**TASK BRIEF:** Among the records below, find each line containing the word "username" and copy it.

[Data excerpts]
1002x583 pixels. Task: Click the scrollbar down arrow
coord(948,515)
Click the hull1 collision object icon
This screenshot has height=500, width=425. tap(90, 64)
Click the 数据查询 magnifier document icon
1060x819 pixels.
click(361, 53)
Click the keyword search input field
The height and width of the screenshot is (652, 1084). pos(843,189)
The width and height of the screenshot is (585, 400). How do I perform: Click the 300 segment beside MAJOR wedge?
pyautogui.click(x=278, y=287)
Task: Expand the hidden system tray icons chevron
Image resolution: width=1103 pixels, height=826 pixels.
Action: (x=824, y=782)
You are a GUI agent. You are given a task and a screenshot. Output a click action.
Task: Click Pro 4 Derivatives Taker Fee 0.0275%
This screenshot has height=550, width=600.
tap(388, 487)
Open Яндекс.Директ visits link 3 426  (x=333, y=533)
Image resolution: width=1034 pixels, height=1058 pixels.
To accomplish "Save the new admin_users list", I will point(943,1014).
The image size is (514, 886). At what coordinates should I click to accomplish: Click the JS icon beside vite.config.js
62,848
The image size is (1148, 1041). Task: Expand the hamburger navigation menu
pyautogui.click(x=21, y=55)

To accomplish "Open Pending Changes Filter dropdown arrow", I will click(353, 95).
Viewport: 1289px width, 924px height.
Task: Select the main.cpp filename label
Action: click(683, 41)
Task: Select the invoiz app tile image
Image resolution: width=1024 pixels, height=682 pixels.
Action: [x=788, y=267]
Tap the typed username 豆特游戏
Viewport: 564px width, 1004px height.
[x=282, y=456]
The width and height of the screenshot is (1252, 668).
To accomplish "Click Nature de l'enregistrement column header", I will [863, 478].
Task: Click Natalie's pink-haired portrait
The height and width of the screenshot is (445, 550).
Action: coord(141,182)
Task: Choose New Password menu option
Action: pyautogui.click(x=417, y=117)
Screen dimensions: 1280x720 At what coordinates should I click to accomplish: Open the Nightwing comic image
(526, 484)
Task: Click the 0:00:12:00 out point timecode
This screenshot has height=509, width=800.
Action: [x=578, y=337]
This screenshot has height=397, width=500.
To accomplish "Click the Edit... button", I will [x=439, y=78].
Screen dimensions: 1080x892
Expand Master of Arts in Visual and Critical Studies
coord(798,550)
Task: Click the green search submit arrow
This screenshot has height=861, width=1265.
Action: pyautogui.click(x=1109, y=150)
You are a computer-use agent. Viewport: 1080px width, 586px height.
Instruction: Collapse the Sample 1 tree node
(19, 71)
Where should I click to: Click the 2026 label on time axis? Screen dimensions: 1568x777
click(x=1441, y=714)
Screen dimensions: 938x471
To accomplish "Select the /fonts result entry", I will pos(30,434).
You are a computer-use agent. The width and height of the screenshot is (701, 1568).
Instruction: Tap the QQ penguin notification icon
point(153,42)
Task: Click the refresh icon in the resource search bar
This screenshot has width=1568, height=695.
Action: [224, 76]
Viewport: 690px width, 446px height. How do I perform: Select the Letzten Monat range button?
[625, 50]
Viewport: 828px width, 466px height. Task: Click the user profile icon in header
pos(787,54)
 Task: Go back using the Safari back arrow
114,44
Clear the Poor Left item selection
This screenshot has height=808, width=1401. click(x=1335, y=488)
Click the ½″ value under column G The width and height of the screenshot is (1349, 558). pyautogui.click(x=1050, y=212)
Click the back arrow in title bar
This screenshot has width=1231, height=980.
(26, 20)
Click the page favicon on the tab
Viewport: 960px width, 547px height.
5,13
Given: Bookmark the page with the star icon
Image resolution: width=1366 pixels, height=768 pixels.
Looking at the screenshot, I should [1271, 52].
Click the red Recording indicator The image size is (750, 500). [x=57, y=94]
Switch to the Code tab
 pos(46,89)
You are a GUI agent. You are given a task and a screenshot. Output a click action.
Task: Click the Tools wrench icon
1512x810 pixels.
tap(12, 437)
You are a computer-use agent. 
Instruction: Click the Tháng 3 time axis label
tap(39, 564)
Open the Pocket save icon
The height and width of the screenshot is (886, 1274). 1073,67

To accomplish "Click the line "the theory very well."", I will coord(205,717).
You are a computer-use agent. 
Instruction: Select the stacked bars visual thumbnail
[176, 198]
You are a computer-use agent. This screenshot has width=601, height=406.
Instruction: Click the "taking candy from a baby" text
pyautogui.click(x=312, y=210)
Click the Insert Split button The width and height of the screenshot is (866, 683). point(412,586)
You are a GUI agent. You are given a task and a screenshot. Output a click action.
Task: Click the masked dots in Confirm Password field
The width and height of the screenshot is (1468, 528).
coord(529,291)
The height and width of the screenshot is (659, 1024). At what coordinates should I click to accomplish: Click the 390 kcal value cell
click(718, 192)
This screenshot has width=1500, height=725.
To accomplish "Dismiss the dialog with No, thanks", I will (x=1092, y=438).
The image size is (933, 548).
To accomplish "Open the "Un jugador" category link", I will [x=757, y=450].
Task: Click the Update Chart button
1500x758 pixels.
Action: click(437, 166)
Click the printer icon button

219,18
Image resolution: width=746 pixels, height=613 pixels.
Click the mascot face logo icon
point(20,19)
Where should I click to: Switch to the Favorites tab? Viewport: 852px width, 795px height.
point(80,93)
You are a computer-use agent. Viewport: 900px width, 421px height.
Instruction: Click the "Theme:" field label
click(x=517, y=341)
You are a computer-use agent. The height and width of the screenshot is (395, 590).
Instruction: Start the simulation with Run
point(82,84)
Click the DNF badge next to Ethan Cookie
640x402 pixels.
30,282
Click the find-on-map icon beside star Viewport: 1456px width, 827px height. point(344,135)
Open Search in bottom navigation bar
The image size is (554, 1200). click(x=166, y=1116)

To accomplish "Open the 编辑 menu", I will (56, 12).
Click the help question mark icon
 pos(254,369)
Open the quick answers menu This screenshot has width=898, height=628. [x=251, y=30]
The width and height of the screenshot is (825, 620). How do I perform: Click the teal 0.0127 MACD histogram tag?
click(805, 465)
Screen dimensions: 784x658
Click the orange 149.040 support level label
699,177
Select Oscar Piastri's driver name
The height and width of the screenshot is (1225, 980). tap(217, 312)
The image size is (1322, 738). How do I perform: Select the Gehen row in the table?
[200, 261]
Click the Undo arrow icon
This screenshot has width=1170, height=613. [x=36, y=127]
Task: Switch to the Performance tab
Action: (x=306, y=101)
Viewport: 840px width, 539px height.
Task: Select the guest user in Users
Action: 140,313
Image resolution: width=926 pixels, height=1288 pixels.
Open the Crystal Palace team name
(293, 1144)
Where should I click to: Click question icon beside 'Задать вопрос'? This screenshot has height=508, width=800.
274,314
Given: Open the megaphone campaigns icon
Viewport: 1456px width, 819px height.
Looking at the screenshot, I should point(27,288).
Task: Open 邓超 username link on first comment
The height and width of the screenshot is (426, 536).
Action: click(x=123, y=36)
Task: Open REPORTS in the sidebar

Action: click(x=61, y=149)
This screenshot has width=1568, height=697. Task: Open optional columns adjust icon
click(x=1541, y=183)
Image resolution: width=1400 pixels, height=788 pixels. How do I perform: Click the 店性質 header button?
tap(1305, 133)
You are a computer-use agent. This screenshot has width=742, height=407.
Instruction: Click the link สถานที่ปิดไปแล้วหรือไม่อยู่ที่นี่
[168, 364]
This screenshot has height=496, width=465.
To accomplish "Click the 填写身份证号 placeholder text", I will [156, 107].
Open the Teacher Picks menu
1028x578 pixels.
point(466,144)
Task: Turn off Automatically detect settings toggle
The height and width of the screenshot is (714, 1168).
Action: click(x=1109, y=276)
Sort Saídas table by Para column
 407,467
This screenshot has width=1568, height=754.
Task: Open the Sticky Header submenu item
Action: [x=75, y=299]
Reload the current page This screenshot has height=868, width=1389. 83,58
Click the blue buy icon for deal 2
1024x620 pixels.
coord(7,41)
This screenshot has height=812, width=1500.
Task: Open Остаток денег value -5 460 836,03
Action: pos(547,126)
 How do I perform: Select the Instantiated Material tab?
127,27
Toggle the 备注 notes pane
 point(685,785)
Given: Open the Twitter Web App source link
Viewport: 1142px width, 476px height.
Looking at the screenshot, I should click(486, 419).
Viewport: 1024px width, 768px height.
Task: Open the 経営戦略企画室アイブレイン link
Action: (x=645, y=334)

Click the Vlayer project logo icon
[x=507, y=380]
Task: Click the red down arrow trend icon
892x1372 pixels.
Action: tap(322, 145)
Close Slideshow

**TASK SOLUTION:**
Tap the typed username 豆特游戏
Task: Open 邓超 username link on first comment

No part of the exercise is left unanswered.